To override, pass an options hash to the constructor. With the profile option, all callbacks receive a last argument that is the execution time in msec of the call.

    wordpos = new WordPOS({profile: true});
    wordpos.isAdjective('fast', console.log);
    // true 'fast' 29

API

Please note: all API are async since the underlying WordNet library is async.

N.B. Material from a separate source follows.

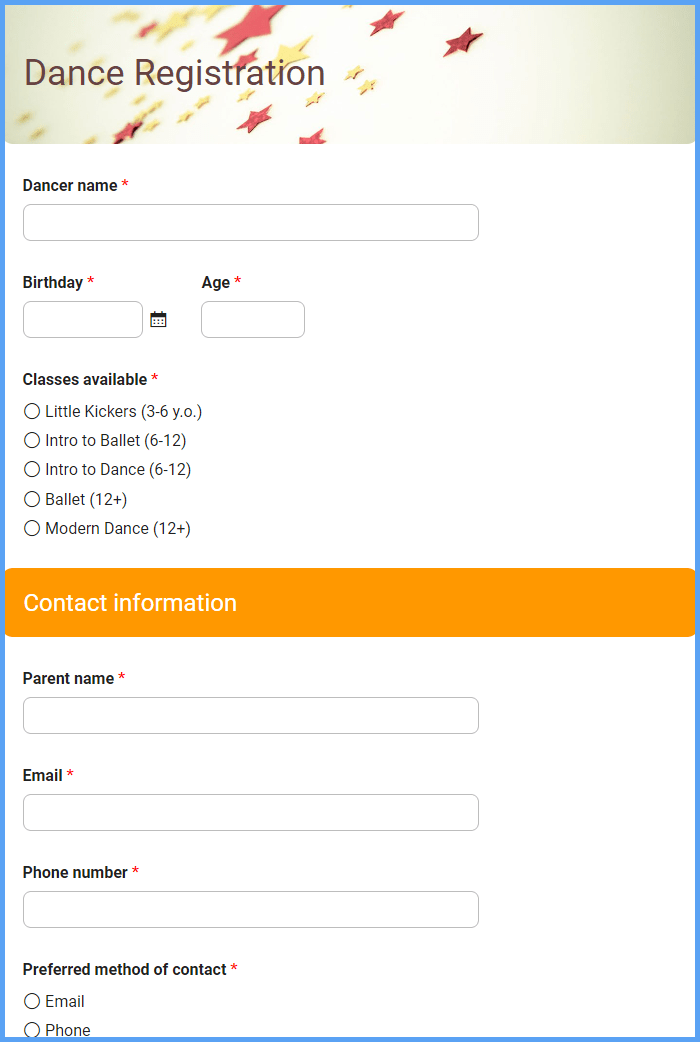The image size is (700, 1042).
Task: Click the Phone number field label
Action: point(75,873)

WordPOS is a subclass of natural's WordNet class and inherits all its methods.

getPOS(text, callback)

getNouns(text, callback)

getVerbs(text, callback)

getAdjectives(text, callback)

getAdverbs(text, callback)

Get part-of-speech from text. callback(results) receives and array of words for specified POS, or a hash for getPOS():

wordpos.getPOS(text, callback) -- callback receives a result object:
    {
      nouns:[],       Array of text words that are nouns
      verbs:[],       Array of text words that are verbs
      adjectives:[],  Array of text words that are adjectives
      adverbs:[],     Array of text words that are adverbs
      rest:[]         Array of text words that are not in dict or could not be categorized as a POS
    }
    Note: a word may appear in multiple POS (eg, 'great' is both a noun and an adjective)

If you're only interested in a certain POS (say, adjectives), using the particular getX() is faster than getPOS() which looks up the word in all index files. [stopwords] (https://github.com/NaturalNode/natural/blob/master/lib/natural/util/stopwords.js) are stripped out from text before lookup.

If text is an array, all words are looked-up -- no deduplication, stopword filter or tokenization is applied.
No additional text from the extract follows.